Start of TEXT EXCERPT

Set out below is a summary of the key terms of CPS II. This information should be read in conjunction with the Terms of Issue.

Issuer

St.George Bank Limited (ABN 92 055 513 070).

Security

Converting Preference Shares II (CPS II). CPS II are non-cumulative unsecured converting preference shares in the capital of St.George. CPS II are similar but not identical to the CPS issued by St.George in December 2006.

Face Value

$100 per CPS II.

Term

CPS II do not have a fixed redemption date. However, CPS II are expected to convert into Ordinary Shares on 20 August 2013 provided that both of the Mandatory Conversion Conditions are satisfied.

Floating rate franked

Dividends are preferred, non-cumulative, based on a floating rate and expected to be fully franked and accordingly Holders are expected to receive cash Dividends and franking credits.

Dividends are scheduled to be paid at the end of each quarterly Dividend Period—subject to the Payment Tests.

End of TEXT EXCERPT
Start of PROVIDED MATERIAL

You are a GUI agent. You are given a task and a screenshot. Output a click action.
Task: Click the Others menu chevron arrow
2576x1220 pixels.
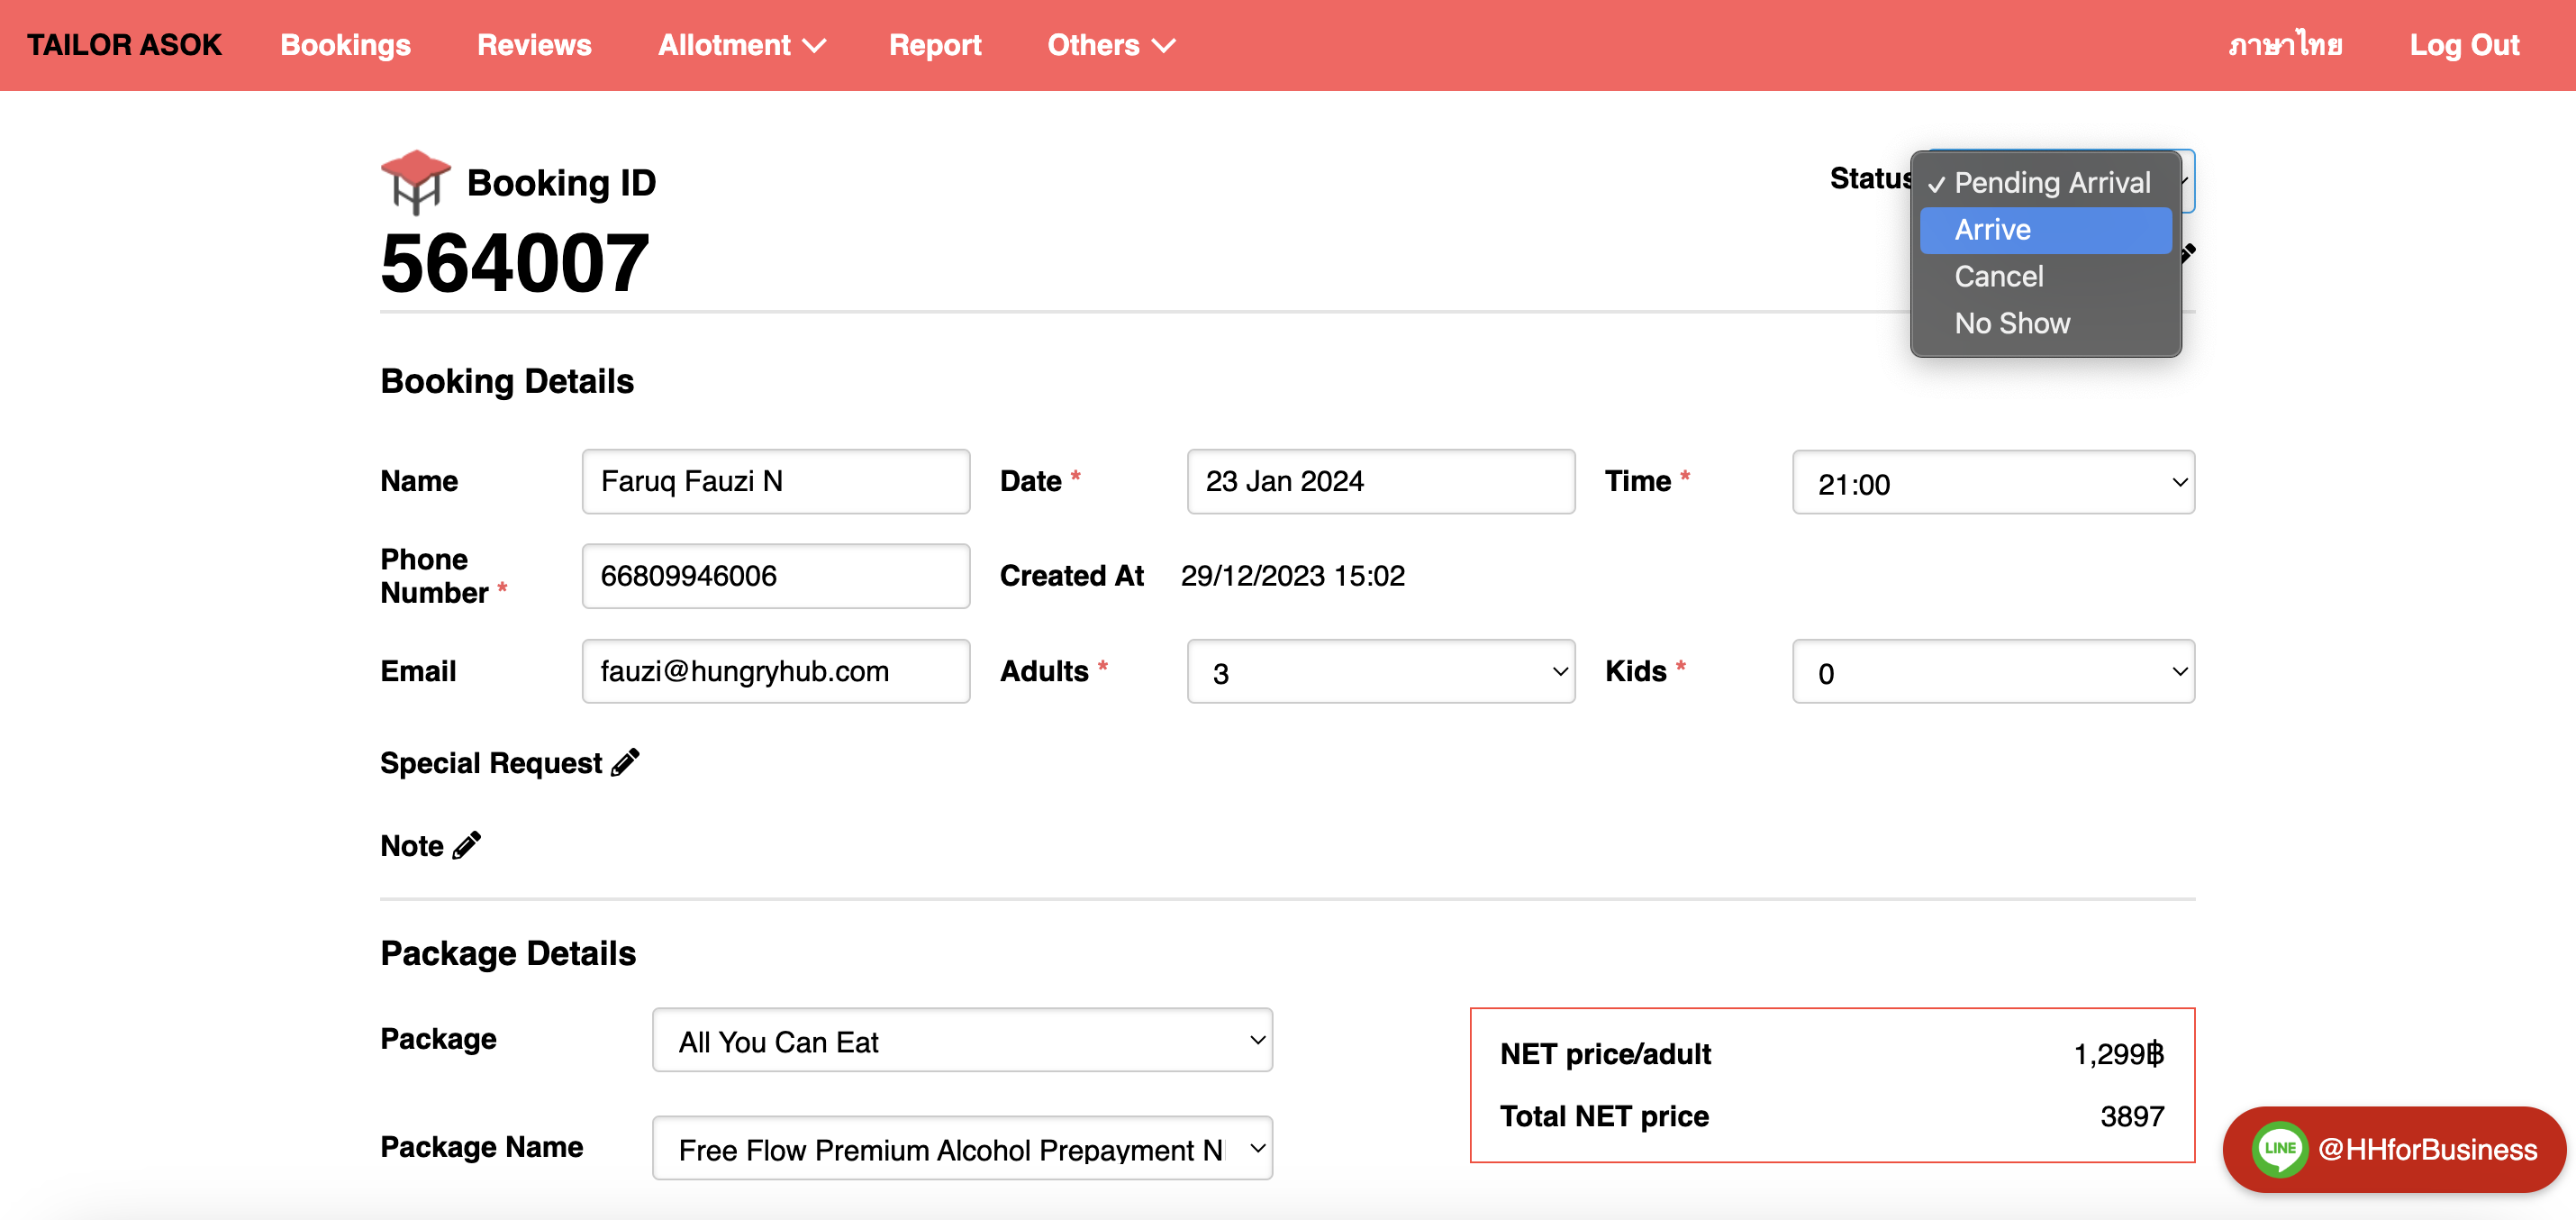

End of PROVIDED MATERIAL

WHAT IS BEING ASKED —
According to the summary of CPS II key terms, on what date are CPS II expected to convert into Ordinary Shares?

EXERCISE RESULT —
20 August 2013, provided that both of the Mandatory Conversion Conditions are satisfied.